Los medios oficiales, que durante semanas han mantenido la tesis de una epidemia de neumonía atípica, optaron por dispersar a los enfermos en aquellos hospitales donde hubiera plazas libres, en lugar de dedicar un centro altamente cualificado y especialmente diseñado para estas emergencias, el Ramón y Cajal, de Madrid, para concentrar a los enfermos y desarrollar una actividad investigadora coordinada. La Seguridad Social dispone, por otra parte, de cuatrocientos inspectores médicos y cincuenta inspectores farmacéuticos para controlar el trabajo y analizar los resultados.

Respecto a la coordinación de los equipos médicos en contacto con la enfermedad, ha sido nula, especialmente al principio. Un hospital como el del Niño Jesús, en el que se han encendido las bombillas clave que han dado luz a las incógnitas de esta epidemia, no ha recibido ni un solo duro para ayudar a desarrollar un progama de investigación seria. Cada médico y cada especialista, según fuentes de la inspección sanitaria consultadas por EL PAÍS han dado sus informes por separado y aplicado su método.

El insalud dispone de uno de los centros de computadoras (Univac) más sofísticados que existen en España. El rendimiento medio de estas costosas máquinas es del 10%. según las fuentes ya reseñadas. El análisis de los trabajos realizados de forma dispersa se ha llevado a cabo también de forma dispersa, despreciando las inmensas posibilidades que en situaciones como esta puede ofrecer la informática y despreciando el dinero invertido en estas máquinas.

Los equipos volantes de médicos encargados del seguimiento de la enfermedad y control de enfermos no ingresados en centros hospitalarios se nutren de personal contratado eventualmente, sin experiencia apenas y, lo que es peor, puestos en la calle para realizar una misión poco menos que imposible. Puerta por puerta y bloque por bloque, los médicos viajeros (inexpertos en su mayoría, porque los importantes pisan sólo moqueta) se han estrellado contra el muro de la natural movilidad de las personas, sobre todo si están enfermas y recurren al amparo de los familiares en los domicilios de éstos.

Más de cien muertos

En una situación de grave deterioro de la sanidad pública, o al menos así lo hace pensar una intoxicación que ha matado a más de un centenar de personas, los turnos de vacaciones en centros hospitalarios, gabinetes de Prensa y juzgados han seguido normalmente, como si nada pasara. La sanidad española, autosuficiente ante una intoxicación de la que hace 120 días se desconoce el aceite fundamental, no pide ayuda a la OMS y permite las vacaciones de personal clave que pudiera evitar la supersaturación que han sufrido los hospitales.
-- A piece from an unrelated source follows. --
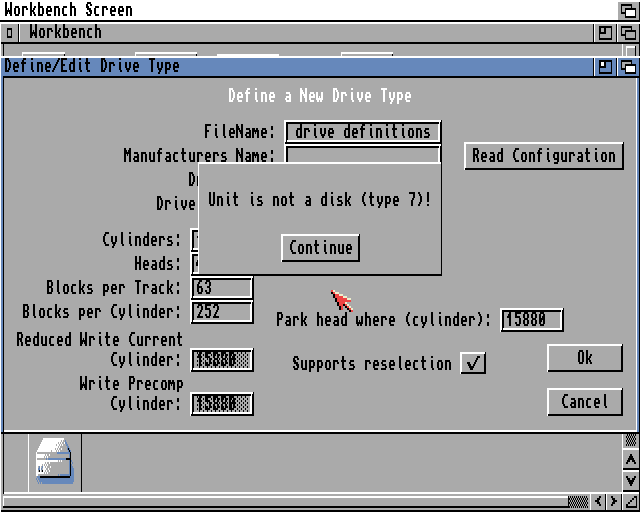The width and height of the screenshot is (640, 512).
Task: Click the Park head where cylinder field
Action: pyautogui.click(x=532, y=320)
La inexplicable guerra de cifras respecto al número de fallecimientos habidos durante el proceso del envenamiento pone de relieve el descontrol que la propia Administración sufre en cuanto al seguimiento de la enfermedad. Pero aún resulta más grotesco que tenga que rectificar sus datos a instancias del partido de la oposición y que, como toda excusa, se arguya que aún hay análisis pendientes de efectuar para ver si, efectivamente, un ciudadano murió o no corroído por el tóxico fantasma. De todos es sabido que las autopsias deben realizarse en las veinticuatro horas siguientes al fallecimiento.

Finalmente, y para ponerle el gloria a este rosario alucinante de despropósitos, se somete al consumidor a una guerra de marcas prohibidas, nuevamente autorizadas y vueltas a declarar no recomendables. Surgen aún hoy nuevas marcas sospechosas y al comprador de supermercado se le pone el pelo de punta ante una estantería en la que hoy puede estar felizmente etiquetado, un aceite que mañana las autoridades, las de cualquier laboratorio, pueden considerar no comestible. El goteo de marcas diferentes hace suponer que el propio Ministerio de Comercio ignora cuántos aceites diferentes fabrica cada una de esas empresas, de las que debería conocer al dedillo las actividades.